- The task -
Exactly as shown, give the full listing again.

- Source records -
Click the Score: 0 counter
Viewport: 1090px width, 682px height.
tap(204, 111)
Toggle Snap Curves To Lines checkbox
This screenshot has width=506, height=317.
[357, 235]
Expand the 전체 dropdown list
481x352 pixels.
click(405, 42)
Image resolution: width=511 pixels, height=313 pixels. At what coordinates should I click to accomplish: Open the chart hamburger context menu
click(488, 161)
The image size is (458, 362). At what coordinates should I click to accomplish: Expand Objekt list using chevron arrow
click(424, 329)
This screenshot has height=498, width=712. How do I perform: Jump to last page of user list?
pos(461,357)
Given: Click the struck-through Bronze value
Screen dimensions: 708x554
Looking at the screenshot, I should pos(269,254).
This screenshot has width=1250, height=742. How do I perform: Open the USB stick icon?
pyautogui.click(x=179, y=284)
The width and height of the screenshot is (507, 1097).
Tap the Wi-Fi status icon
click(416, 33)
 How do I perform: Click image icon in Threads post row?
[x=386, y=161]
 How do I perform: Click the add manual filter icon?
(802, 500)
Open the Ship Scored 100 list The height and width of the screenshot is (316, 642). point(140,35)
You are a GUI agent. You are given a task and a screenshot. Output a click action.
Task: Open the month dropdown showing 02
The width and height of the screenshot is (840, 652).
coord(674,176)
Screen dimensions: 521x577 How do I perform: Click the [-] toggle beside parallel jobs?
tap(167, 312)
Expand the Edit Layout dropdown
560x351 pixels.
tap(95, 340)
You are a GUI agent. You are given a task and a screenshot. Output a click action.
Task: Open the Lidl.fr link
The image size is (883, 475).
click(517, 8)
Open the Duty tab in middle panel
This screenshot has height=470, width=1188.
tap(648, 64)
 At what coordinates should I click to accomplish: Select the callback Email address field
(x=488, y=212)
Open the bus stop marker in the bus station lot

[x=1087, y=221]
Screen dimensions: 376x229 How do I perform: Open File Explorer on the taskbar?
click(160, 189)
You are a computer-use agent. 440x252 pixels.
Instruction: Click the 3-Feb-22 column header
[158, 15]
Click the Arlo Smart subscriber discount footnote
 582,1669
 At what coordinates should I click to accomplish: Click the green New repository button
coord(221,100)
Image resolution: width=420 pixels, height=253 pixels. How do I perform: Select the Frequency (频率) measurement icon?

- Response -
Click the Score: 0 counter
Viewport: 1090px width, 682px height.
tap(204, 111)
Toggle Snap Curves To Lines checkbox
This screenshot has width=506, height=317.
[357, 235]
Expand the 전체 dropdown list
481x352 pixels.
click(405, 42)
Image resolution: width=511 pixels, height=313 pixels. At what coordinates should I click to accomplish: Open the chart hamburger context menu
click(488, 161)
The image size is (458, 362). At what coordinates should I click to accomplish: Expand Objekt list using chevron arrow
click(424, 329)
This screenshot has height=498, width=712. How do I perform: Jump to last page of user list?
pos(461,357)
Given: Click the struck-through Bronze value
Screen dimensions: 708x554
Looking at the screenshot, I should pos(269,254).
This screenshot has width=1250, height=742. How do I perform: Open the USB stick icon?
pyautogui.click(x=179, y=284)
The width and height of the screenshot is (507, 1097).
Tap the Wi-Fi status icon
click(416, 33)
 How do I perform: Click image icon in Threads post row?
[x=386, y=161]
 How do I perform: Click the add manual filter icon?
(802, 500)
Open the Ship Scored 100 list The height and width of the screenshot is (316, 642). point(140,35)
You are a GUI agent. You are given a task and a screenshot. Output a click action.
Task: Open the month dropdown showing 02
The width and height of the screenshot is (840, 652).
coord(674,176)
Screen dimensions: 521x577 How do I perform: Click the [-] toggle beside parallel jobs?
tap(167, 312)
Expand the Edit Layout dropdown
560x351 pixels.
tap(95, 340)
You are a GUI agent. You are given a task and a screenshot. Output a click action.
Task: Open the Lidl.fr link
The image size is (883, 475).
click(517, 8)
Open the Duty tab in middle panel
This screenshot has height=470, width=1188.
tap(648, 64)
 At what coordinates should I click to accomplish: Select the callback Email address field
(x=488, y=212)
Open the bus stop marker in the bus station lot

[x=1087, y=221]
Screen dimensions: 376x229 How do I perform: Open File Explorer on the taskbar?
click(160, 189)
You are a computer-use agent. 440x252 pixels.
Instruction: Click the 3-Feb-22 column header
[158, 15]
Click the Arlo Smart subscriber discount footnote
 582,1669
 At what coordinates should I click to accomplish: Click the green New repository button
coord(221,100)
Image resolution: width=420 pixels, height=253 pixels. How do I perform: Select the Frequency (频率) measurement icon?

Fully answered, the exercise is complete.